**GIVEN PROBLEM A**
Answer these questions from the passage about returning to Mizoram, one line each:
(i) What is the mist of the Mizo hills called?
(ii) How large is the concrete room, in square feet?
(iii) How many electric heaters are in the room, and what brand are they?
**GIVEN PROBLEM B**
Decide whether each statement agrees with the passage about returning to Mizoram. Answer yes or no, and quote the words of the passage that settle it.
(i) The guesthouse had bedsheets and pillowcases ready on arrival.
(ii) The room is made of concrete.
(iii) The fake shutter sound happened on the guesthouse staircase.
**GIVEN PROBLEM C**
Continue the passage about returning to Mizoram, starting after its last sentence.

The romei, the mist of the Mizo hills, made for a turbulent landing. And with memories of Malaysian paradise lingering in stark contrast with the renewed challenges of Mizoram, our first week back was just as turbulent as our touchdown.
We were back in our tiny, two hundred square foot, concrete room. Back to brushing our teeth with bottled water. We were back to an inescapable cold that chills our bones, even with our two Bajaj electric heaters contributing their best efforts to warm us. We were back to immersion water heaters and bucket baths, oatmeal and instant noodles, lumpy mattresses and backaches. The Synod Conference Centre Guesthouse did not even provided bedsheets or pillowcases to greet us — not for days.
We were back to getting sapped. Even in our own home. One of the biggest bumps that first week back involved an unsolicited fake shutter sound of a smartphone camera a mere foot from my face as I was climbing our guesthouse staircase. I felt objectified and angry.

**SOURCE DATA**

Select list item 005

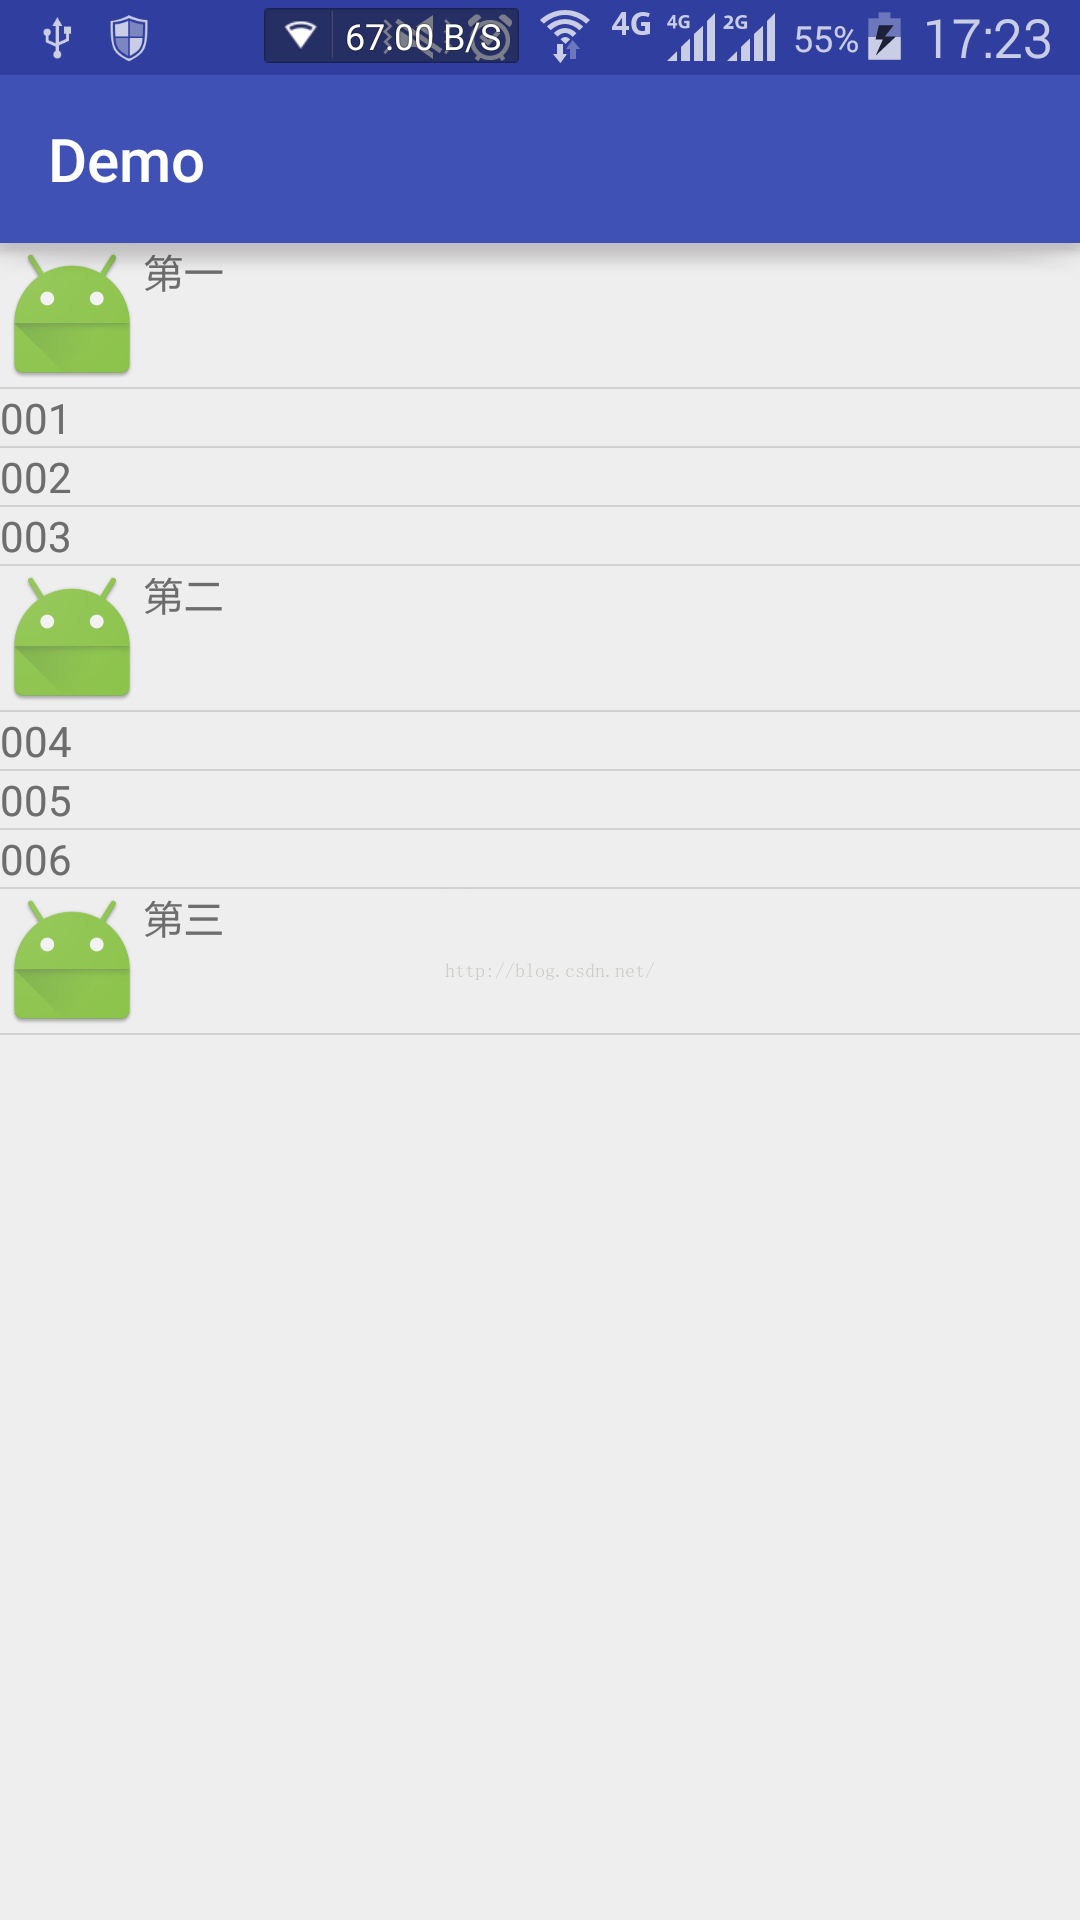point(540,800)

**RESULT A**
(i) The romei.
(ii) Two hundred square feet.
(iii) Two, and they are Bajaj heaters.

**RESULT B**
(i) No: "did not even provided bedsheets or pillowcases to greet us — not for days."
(ii) Yes: "our tiny, two hundred square foot, concrete room."
(iii) Yes: "as I was climbing our guesthouse staircase."

**RESULT C**
I also felt like sneezing. In the Kolkata airport queue days earlier, a man in a green, collared shirt turned around to face me and coughed a big, billowing cough directly into my mouth. So I got a cold.
For months we had been actively trying to find a proper house to live in. One with a kitchen. One that wasn’t the Synod Conference Centre Guesthouse. We had people on the ground, sending signals through kinship networks and social networks. We had an ad in the Vanglaini newspaper. In return for answering the ‘five questions’ Mizos are wont to ask, we always probed for any knowledge of a house vacancy.
But families build houses to live in on land that they inherit. They don’t traditionally let properties. If they did, it wouldn’t be to foreigners whose grandfathers they don’t know the names of and whose fathers’ occupations are a mystery.
This, in addition to a mass, economic migration of Mizo villagers to Aizawl — the big city — rendered all of our house-hunting efforts fruitless. Leads in the last three months ended in shared washrooms, filthy kitchens, prospects of major renovations, and distant locations.
So, when Kyle’s friend, Taia, emailed him while we were in Kuala Lumpur, with news of a vacancy, Kyle and I were completely filled with doubt at the chance of it working out this time.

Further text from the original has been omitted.